Copy the data starting at the line containing "The image size is (1061, 456)." and ending at the line containing "Action: coord(23,11)", substituting "tick" for "checkmark" and leaving everything else unchanged.

-- start of DATA TO USE --

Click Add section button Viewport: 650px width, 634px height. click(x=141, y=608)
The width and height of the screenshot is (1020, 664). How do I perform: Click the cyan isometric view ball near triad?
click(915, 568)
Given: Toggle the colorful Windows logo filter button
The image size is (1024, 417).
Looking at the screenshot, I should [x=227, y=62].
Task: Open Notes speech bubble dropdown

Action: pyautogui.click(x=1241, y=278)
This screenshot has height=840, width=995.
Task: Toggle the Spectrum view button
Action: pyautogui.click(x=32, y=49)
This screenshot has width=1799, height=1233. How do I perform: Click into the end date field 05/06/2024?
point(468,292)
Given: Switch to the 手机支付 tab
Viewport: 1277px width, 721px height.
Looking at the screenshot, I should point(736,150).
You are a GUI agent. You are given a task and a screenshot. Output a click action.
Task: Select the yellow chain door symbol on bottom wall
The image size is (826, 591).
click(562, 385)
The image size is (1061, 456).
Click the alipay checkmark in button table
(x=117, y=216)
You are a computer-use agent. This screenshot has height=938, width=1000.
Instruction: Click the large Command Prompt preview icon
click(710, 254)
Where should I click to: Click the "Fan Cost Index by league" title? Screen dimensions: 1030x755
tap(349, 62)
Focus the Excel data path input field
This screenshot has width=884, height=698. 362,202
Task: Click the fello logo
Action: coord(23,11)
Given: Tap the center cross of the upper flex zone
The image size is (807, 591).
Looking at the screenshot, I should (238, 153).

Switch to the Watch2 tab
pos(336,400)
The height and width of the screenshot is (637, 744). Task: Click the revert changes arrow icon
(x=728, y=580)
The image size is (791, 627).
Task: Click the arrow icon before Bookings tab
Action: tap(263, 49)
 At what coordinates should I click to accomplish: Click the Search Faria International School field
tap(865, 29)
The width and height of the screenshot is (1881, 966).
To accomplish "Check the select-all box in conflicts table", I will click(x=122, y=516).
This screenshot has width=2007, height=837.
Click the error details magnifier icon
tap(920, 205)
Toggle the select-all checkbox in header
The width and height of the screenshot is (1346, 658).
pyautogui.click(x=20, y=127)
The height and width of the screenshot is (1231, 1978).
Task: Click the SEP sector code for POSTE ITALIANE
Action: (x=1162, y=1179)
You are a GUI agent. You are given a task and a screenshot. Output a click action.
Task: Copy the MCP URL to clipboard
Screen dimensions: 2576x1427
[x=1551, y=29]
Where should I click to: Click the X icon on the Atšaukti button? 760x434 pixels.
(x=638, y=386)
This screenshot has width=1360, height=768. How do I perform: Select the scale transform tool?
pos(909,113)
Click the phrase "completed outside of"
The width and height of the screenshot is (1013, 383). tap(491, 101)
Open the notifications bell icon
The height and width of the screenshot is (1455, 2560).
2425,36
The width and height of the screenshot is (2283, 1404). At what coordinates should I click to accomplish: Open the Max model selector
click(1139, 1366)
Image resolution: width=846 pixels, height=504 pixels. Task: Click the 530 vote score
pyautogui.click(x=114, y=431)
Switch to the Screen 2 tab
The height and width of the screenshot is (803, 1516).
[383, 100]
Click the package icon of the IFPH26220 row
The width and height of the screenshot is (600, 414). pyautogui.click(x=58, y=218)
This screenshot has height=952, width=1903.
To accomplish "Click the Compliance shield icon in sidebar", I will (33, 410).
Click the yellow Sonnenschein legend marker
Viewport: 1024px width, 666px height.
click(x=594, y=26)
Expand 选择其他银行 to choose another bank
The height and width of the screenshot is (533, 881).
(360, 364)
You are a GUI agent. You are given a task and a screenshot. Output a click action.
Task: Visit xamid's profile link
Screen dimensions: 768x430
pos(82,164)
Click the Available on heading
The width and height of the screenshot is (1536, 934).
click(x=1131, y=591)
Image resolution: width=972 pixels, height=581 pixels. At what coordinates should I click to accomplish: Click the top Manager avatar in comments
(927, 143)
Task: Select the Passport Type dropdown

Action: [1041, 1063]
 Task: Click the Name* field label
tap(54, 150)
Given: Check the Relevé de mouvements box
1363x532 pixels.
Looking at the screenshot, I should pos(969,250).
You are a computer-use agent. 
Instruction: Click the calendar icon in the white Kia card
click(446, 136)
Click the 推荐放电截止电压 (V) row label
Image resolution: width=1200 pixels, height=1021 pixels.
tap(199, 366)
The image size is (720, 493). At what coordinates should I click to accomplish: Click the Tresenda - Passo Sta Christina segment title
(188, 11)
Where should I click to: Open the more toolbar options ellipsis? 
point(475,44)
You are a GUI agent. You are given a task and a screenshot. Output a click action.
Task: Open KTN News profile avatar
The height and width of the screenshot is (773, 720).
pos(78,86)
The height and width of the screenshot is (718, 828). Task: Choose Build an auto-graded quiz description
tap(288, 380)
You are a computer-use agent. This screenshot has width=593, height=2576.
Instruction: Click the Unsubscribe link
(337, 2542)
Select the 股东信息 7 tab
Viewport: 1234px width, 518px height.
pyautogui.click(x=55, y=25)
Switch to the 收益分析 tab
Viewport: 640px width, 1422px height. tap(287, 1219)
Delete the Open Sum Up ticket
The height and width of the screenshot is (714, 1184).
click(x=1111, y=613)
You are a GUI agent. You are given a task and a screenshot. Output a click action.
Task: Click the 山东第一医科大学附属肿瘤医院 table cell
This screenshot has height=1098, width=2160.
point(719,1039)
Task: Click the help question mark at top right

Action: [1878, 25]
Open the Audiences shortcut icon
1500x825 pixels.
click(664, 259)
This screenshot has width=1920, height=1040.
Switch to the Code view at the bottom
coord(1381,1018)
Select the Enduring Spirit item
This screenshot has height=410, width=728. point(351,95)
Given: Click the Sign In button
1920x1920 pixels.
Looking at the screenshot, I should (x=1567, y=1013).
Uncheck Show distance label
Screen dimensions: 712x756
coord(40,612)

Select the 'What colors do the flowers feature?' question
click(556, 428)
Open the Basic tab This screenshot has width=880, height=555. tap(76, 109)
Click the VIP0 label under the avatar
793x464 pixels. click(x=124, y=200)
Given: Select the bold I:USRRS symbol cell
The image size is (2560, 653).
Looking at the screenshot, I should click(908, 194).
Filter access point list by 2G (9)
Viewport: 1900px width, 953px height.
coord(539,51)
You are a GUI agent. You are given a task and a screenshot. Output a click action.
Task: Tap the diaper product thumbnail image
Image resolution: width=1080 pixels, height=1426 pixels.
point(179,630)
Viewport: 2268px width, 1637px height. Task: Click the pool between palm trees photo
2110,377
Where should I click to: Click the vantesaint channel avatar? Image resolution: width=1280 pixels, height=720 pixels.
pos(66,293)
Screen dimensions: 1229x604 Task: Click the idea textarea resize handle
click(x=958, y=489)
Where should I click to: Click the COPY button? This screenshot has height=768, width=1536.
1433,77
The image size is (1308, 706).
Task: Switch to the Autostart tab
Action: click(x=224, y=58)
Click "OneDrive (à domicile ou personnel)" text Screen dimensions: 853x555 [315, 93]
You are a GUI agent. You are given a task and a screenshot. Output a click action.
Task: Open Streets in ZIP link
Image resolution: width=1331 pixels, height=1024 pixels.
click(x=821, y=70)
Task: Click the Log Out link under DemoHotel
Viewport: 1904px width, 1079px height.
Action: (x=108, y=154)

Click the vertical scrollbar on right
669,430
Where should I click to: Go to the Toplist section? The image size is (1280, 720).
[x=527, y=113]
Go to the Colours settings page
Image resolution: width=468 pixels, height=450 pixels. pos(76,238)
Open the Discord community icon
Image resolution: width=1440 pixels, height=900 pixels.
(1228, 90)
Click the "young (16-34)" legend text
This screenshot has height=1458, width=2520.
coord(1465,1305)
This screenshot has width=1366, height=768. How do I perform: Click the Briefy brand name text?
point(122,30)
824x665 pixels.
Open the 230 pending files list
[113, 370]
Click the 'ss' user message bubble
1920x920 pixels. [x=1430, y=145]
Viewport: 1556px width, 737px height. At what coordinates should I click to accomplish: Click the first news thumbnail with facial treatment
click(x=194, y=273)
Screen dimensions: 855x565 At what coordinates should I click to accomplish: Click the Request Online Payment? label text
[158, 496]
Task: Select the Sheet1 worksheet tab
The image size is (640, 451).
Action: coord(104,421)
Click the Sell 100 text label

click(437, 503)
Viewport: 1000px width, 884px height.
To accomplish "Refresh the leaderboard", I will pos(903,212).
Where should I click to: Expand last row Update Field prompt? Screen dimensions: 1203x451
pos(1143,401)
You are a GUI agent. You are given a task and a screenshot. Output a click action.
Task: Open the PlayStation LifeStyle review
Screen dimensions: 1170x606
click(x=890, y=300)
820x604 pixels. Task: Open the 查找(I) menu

-- end of DATA TO USE --

*EXERCISE RESPONSE*.
The image size is (1061, 456).
Click the alipay tick in button table
(x=117, y=216)
You are a computer-use agent. This screenshot has height=938, width=1000.
Instruction: Click the large Command Prompt preview icon
click(710, 254)
Where should I click to: Click the "Fan Cost Index by league" title? Screen dimensions: 1030x755
tap(349, 62)
Focus the Excel data path input field
This screenshot has width=884, height=698. 362,202
Task: Click the fello logo
Action: coord(23,11)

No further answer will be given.